As a 24 going on 25 year old adult in this world, I often hear my fellow colleagues mention about the term millennials and how I belonged there.
“This is your generation!” They would say. I can’t really deny that I didn’t belong there, I am after all- a person reaching her young adulthood in the year 2000’s. But truth be told, I couldn’t find anything about millennials relatable to me, which in retrospect could be a blind sight. But I do agree that we are one of the rare generations connected with technology growing up.
Do we have high expectations? Maybe. Are we acheivement oriented? Maybe (or maybe it could have been the fact that we were raised in Singapore to study, get good grades, make the checks to our check box and be a all rounder acheiver). But personally, I was very intrigued by Goldman Sach’s page on Millennials. Check it out here. The list goes on and on- so I only did a few screenshots of a few pictures.
Could you relate? I definitely could. I mean, i definitely am shocked by the fact that riding a uber (pool) everyday for the 10 years is still cheaper than owning a car in Singapore. So why get a car?! It’s crazy.
What scared me the most about Goldman Sach’s research was that they knew my spending habits, thoughts, buying patterns and even how technology weaved into our every day lives as a person living in the year 2000’s. And the worse bit was that even I didn’t know how easily read I was as a consumer. Man, people put a lot into pretty infographics this day (i love them!).
That being said, I came to the conclusion that I was very underprepared as compared to my peers in terms of finances, savings, insurances and bonds. In fact, I realize that a deep part of me wanted to see change in the world- from discrimination to addiction and to people in need. And I wanted to see that change happen through the lives I met. That was a very large reason why I chose social work, as compared to all my peers out there who ran their lives chasing their communications/doctorates/banking dreams, which is great for them.

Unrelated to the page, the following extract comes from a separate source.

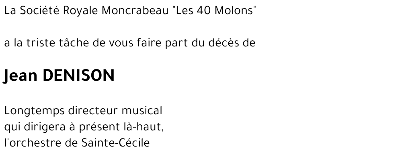Click the word Jean in bold
402x155 pixels.
[20, 76]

But there are moments when I get upset and ask myself if I am in the right field because I never get the affirmation (emotional support or encouragement) that I seek in my job be it from above (divine intervention ha-ha) to my family , loved ones, and to my friends.
Two and a half years in the same job, with a little more responsibilities, cracking at the seams of struggle and despair between juggling schoolwork, work, personal life and all in one (while being a extremist millennial sloth)- I found myself in this rut. I needed a sign and I figured that if I didn’t get it soon it would be time for me to rethink my options.
Just as life has it when you run busy and dry on your day to day thoughts- something interesting happened. For the first time, my director at work commended me for taking up a case that wasn’t easy at our weekly staff meeting. Everyone clapped for me, but because I had never (literally never) ever had anyone clap for me on a professional basis- I said thank you, and reported my numbers in a attempt to distract myself from my social awkwardness/anxiety from coming up. That might seem like a humblebrag, but really, it wasn’t. It was just a short affirmation that I had asked for to hold my place in Social Work because we never seem to get answers here of what we’re doing and if it’s right or wrong to help someone. Ethically or unethically, by the book or not by the book. And that was enough for me.
Truth be told, this gave me many things to think about. For one, I never once thought my job could be my life. But this instance has led me to realize that though it isn’t my life, it encompasses so much more than just a salary that you are paid with every month, it encompasses the views you take with you in life and how they change with each person’s lives you take with you. It changes you, the way you work with people in your personal life as well and as a whole. Worse still, it doesn’t stop changing you until you decide to leave this field.
Its hilarious really. Someone told me the other day, “Don’t use your social work techniques on me. It’s so irritating.” (hahahaha)
The truth in being is that we have somany things on our plates that others do not know about. And if you had taken the time to get to know us better instead of making a sweeping comment about us, you would have done well in our field.
I love the journey I took before I chose social work. I am thankful that despite having twisted God’s arms many times for an answer, he never fails to send others to remind me when he knows that I really need the affirmation.
So dear friends, I will end off with one of my thoughts for tonight.
Do good by you, and beautiful things will happen.